##### Data under study #####
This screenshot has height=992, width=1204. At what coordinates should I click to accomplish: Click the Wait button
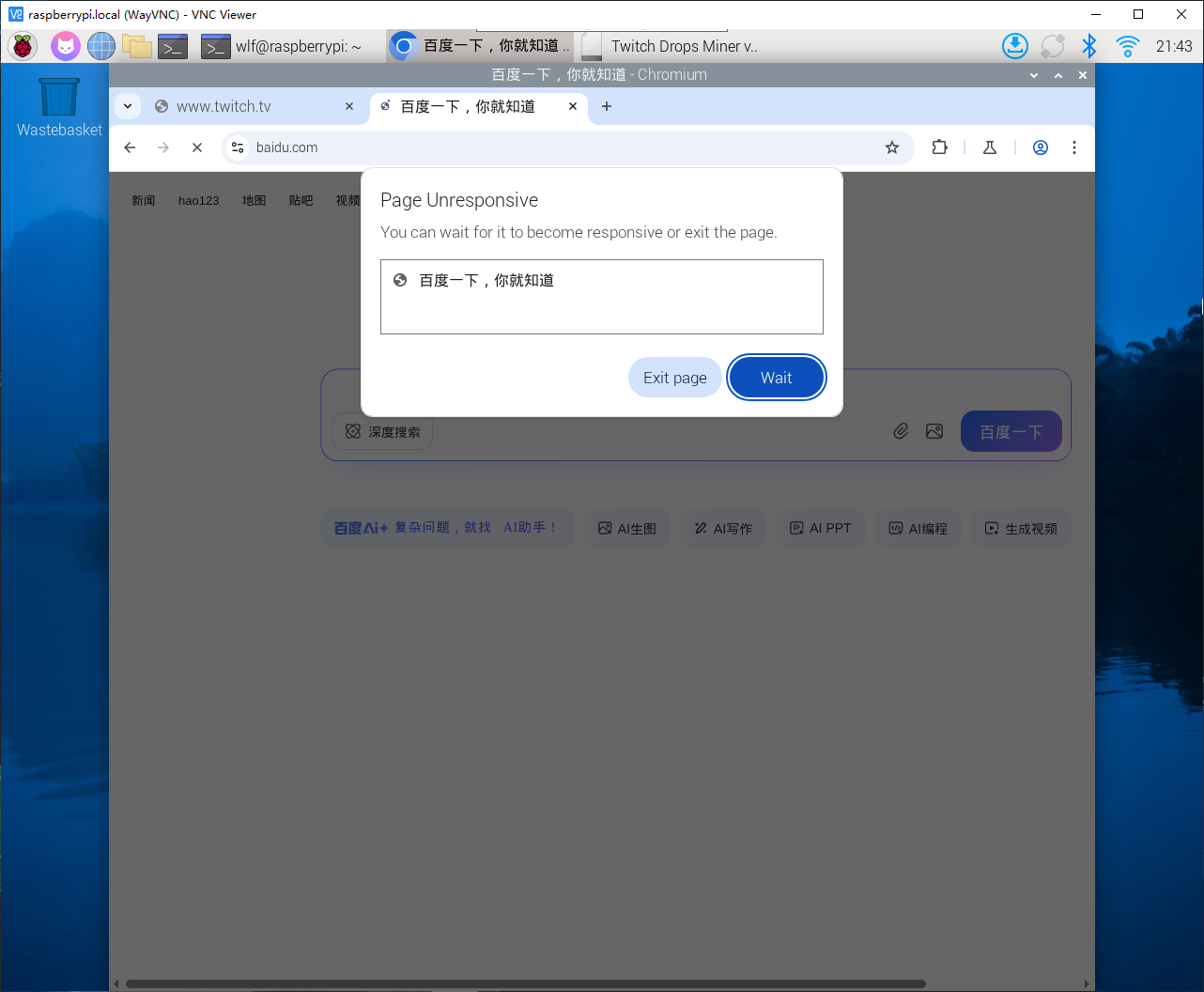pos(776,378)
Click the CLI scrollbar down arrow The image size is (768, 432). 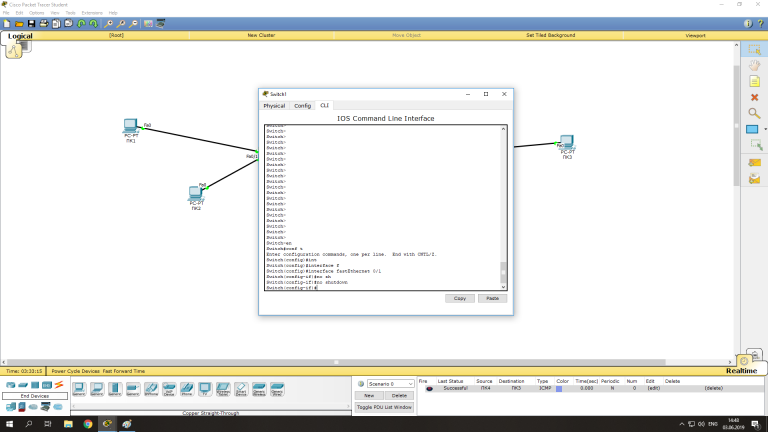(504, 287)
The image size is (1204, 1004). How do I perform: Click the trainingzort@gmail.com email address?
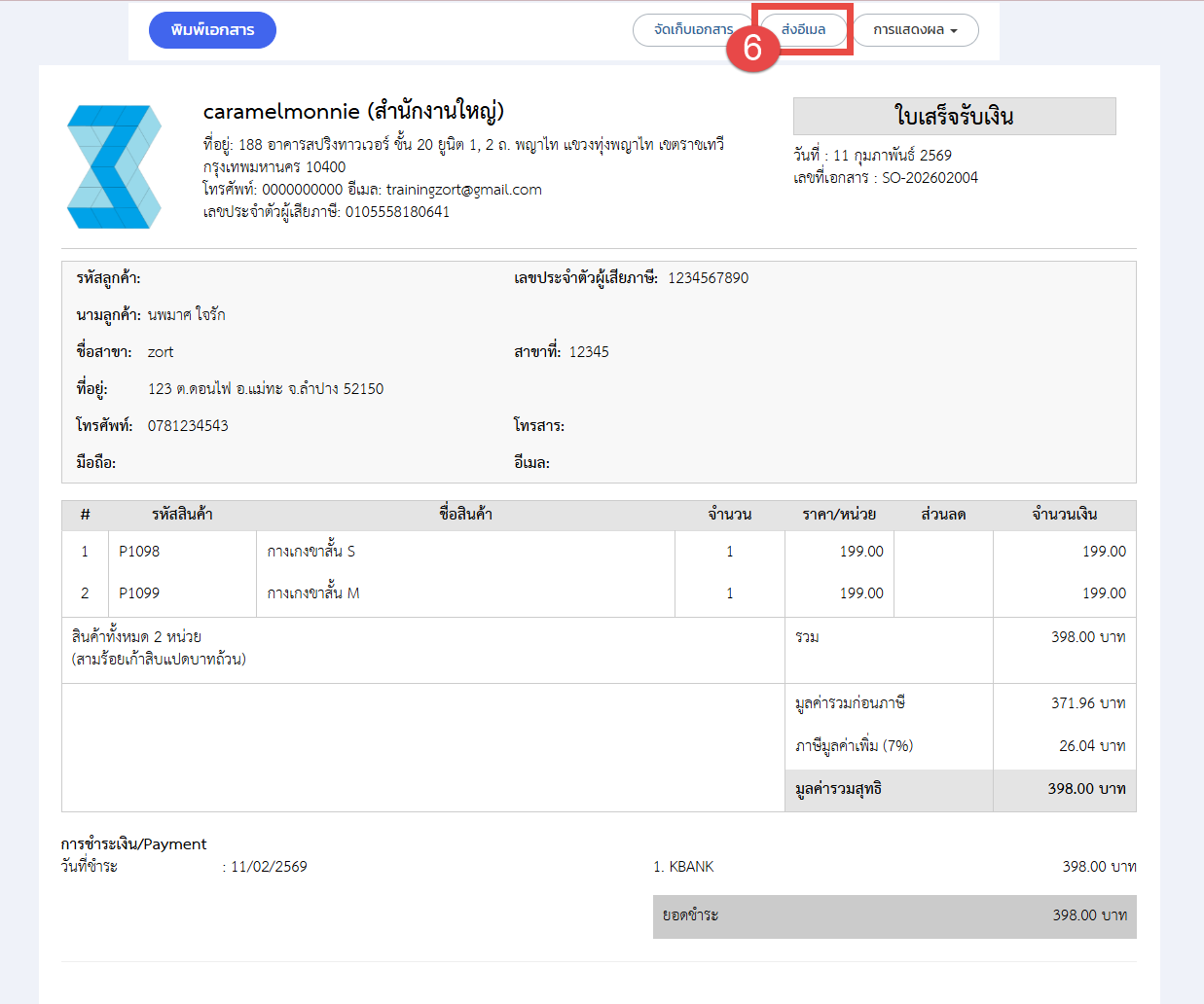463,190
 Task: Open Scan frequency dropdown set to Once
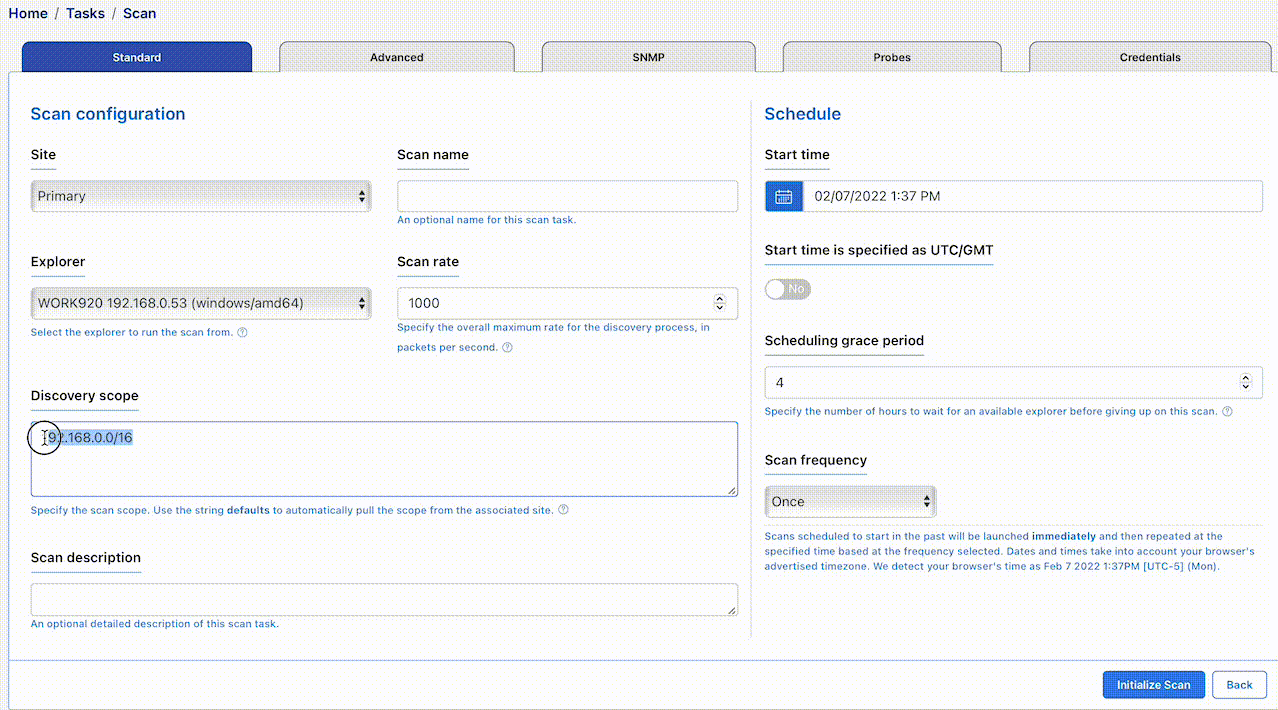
#####
» Work order
Nothing but the lines from the one holding "The image size is (1204, 1004)." through the final line of the entries should be retyped, exactly as they stand and without pictures.

» Problem solution
The image size is (1204, 1004). How do I perform: Click the trainingzort@gmail.com email address?
463,190
 Task: Open Scan frequency dropdown set to Once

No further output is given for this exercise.